Provided entries below:

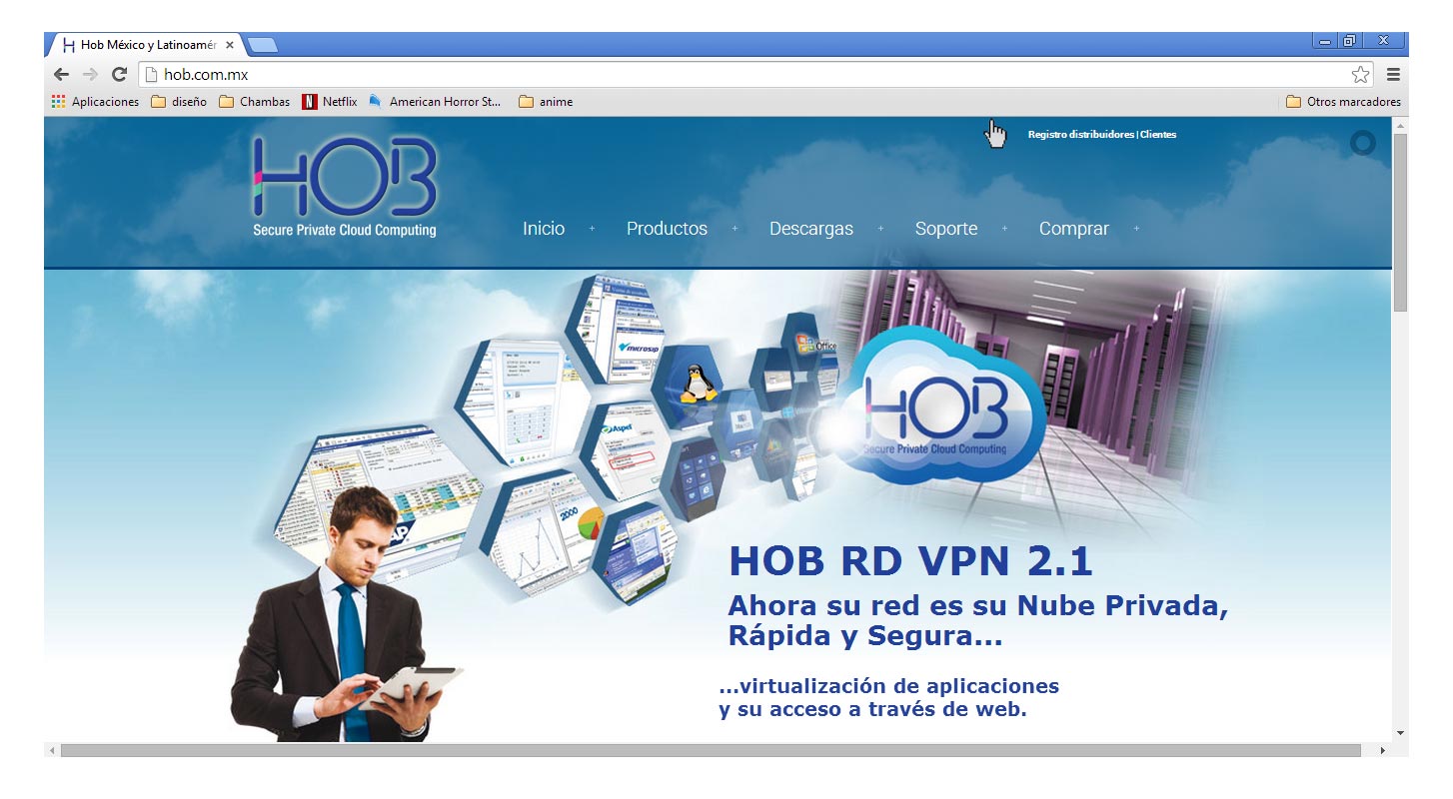1453x799 pixels.
Task: Select the Inicio menu item
Action: 542,229
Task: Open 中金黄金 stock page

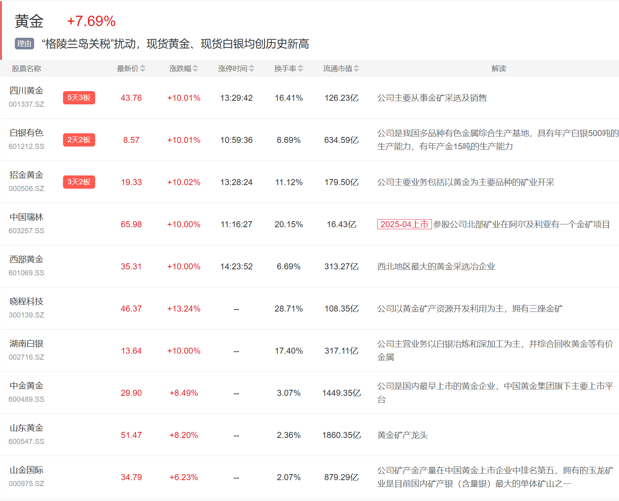Action: click(26, 386)
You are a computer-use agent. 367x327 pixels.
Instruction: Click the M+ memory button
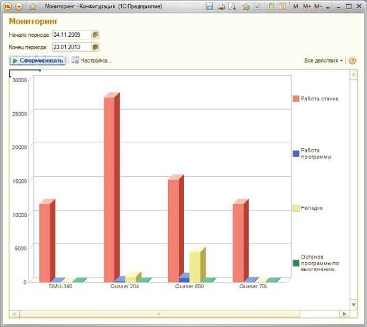(307, 6)
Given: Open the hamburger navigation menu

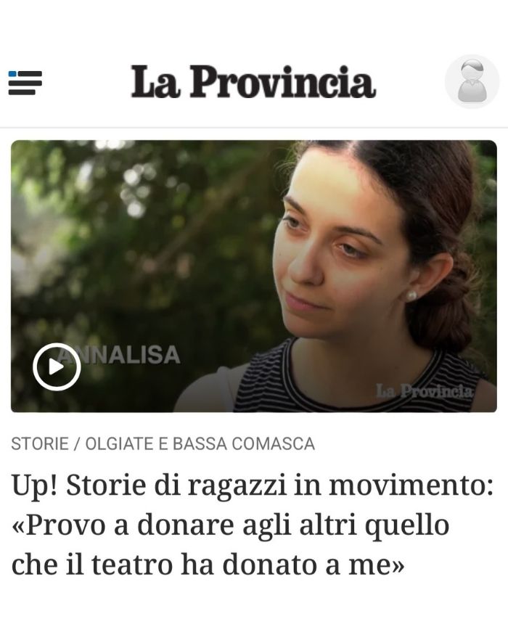Looking at the screenshot, I should pyautogui.click(x=25, y=83).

End of Provided entries.

Restate word for word the lines running from the one with "Task: Open 中金黄金 stock page" to the end of the entries; pictures are to be left out.

Task: Open 中金黄金 stock page

Action: click(26, 386)
You are a computer-use agent. 367x327 pixels.
Instruction: Click the M+ memory button
(307, 6)
Given: Open the hamburger navigation menu

Looking at the screenshot, I should pyautogui.click(x=25, y=83).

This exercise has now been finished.